Posted: October 8, 2013 in Stories

He turned down the radio and tried focusing on the painted white road dividers. His head pounded from last night’s fun – he’d admit that much. But the stiff shoulder, the knot in his neck, the cramp creeping up his left leg? Those he would attribute to inexperience sleeping next to a stranger. That was true, he thought. Most rendezvouses went down in dark places, standing up. He must have mixed too many drinks. Gin with whiskey with beer. Maybe it was cheap shit. Head still going. Whatever made him wake up with a stranger’s hand on his chest, her breath in his ear, he wouldn’t have it again. That was what he would say. Like the best lies, it was more plausible than the truth.

He had braced his arms on the bedpost. Extended his neck to reach the back of hers. And when she pinned his wrists down above his head, his legs shot out rigid like she stretched him on the rack.

He chuckled. In a way, she had. It’s a pun. Shame he wouldn’t be able to tell it.

He hadn’t remembered turning into an old man. He certainly didn’t remember tips on how to integrate calisthenics into foreplay during his sex-ed classes. Fuck. He was really going to have to do toe-touches before getting stiff. Another one. Damn.

The drive home was too short so he kept going.

The tastes were unfamiliar. Spit, sweat, sure. But they passed through a filter of morning mouth. An entire night spent in that humidity and stench… perfumes in bottles, worn latex, a photo collage of smiling, faraway faces, the extra blanket, thrown to the ground, that they were too tired to recover so they had to share the one small one. How many pillows did a person need? Two, obviously. One to sleep on, the other to prop your head up when reading.

Maybe she cuddled the extras on lonely nights. But now they smelled like him. At least until the next guy. He felt sick. He’d say it was the booze.

He parked, got out, and leaned against the door, rubbing his leg. It didn’t even make sense for his chest to be hurting. But it was. Inside, he ordered wheat toast, fried eggs, sausage links, and bacon with an orange juice and a water.

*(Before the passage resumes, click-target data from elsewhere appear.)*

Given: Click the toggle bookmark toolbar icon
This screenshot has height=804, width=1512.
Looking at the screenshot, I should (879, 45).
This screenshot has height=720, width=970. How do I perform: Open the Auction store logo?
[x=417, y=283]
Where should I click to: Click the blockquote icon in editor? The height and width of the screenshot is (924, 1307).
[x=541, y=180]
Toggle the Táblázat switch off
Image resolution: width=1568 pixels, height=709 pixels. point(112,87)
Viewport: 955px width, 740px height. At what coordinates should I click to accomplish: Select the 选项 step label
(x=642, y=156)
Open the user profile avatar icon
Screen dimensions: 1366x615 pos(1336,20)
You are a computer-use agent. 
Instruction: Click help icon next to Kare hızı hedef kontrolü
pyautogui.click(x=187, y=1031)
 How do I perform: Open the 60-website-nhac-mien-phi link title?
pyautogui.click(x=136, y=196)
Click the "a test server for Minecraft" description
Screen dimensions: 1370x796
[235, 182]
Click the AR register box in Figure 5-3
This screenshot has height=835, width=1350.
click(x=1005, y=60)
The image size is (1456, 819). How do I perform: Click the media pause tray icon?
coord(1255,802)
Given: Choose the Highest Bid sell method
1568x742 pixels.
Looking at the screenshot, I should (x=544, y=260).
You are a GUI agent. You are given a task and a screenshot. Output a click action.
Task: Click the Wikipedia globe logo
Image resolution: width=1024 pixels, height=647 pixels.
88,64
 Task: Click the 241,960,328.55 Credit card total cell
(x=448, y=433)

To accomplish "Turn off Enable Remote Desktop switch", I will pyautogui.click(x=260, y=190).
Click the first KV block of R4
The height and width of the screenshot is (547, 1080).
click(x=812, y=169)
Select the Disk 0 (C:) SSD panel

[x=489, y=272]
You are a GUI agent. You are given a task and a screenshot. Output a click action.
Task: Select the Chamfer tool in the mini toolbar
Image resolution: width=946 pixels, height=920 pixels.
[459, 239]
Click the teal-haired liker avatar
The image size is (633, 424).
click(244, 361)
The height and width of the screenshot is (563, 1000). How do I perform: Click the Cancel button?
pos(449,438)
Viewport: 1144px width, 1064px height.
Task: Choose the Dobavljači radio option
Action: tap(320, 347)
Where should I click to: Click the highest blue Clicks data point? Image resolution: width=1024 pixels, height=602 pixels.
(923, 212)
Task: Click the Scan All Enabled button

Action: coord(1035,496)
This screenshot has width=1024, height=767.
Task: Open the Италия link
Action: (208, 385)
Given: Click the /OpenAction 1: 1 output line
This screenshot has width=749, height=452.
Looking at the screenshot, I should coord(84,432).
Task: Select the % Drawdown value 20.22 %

The waitress, getting her first wrinkles around her lips and eyes, squinted a little as she took his menus away. Sniffed. He said, “Excuse me” to no one in particular and limped into the restroom.

On the elevator up, she’d said, “This is hot on so many different levels,” and they both laughed and he kissed her and only stopped when the door started closing.

Thank God there wasn’t a mirror. He ran water into his cupped hands and splashed his face. Twice hot. Third time cold. Rinsed his mouth out, but the taste stayed. Patted down his hair in the back because he could feel it standing up. He hadn’t moved much as he slept. Passed out. Not responsible.

His drinks were waiting when he came out He gargled the water loudly before swallowing. An old couple looked at him. Fuck ‘em. The orange juice didn’t erase the tastes, but at least now they came through a familiar filter.

“You sound lonely.”

He stopped. Dropped on his elbows. “What makes you think that?”

She looked into his eyes. “The way you talk about your friends – it’s like you’re not there.” He stared back at her. She looked at his mouth. He gripped the back of her neck. She liked that.

He turned her head to the side and kissed her under the jaw, working up to her ear. Biting it. She let out a little moan and he felt her breasts press against him. She wrapped her legs around his and she breathed heavily. He told her to breathe with him and she did. Pressing, collapsing, tighter, falling.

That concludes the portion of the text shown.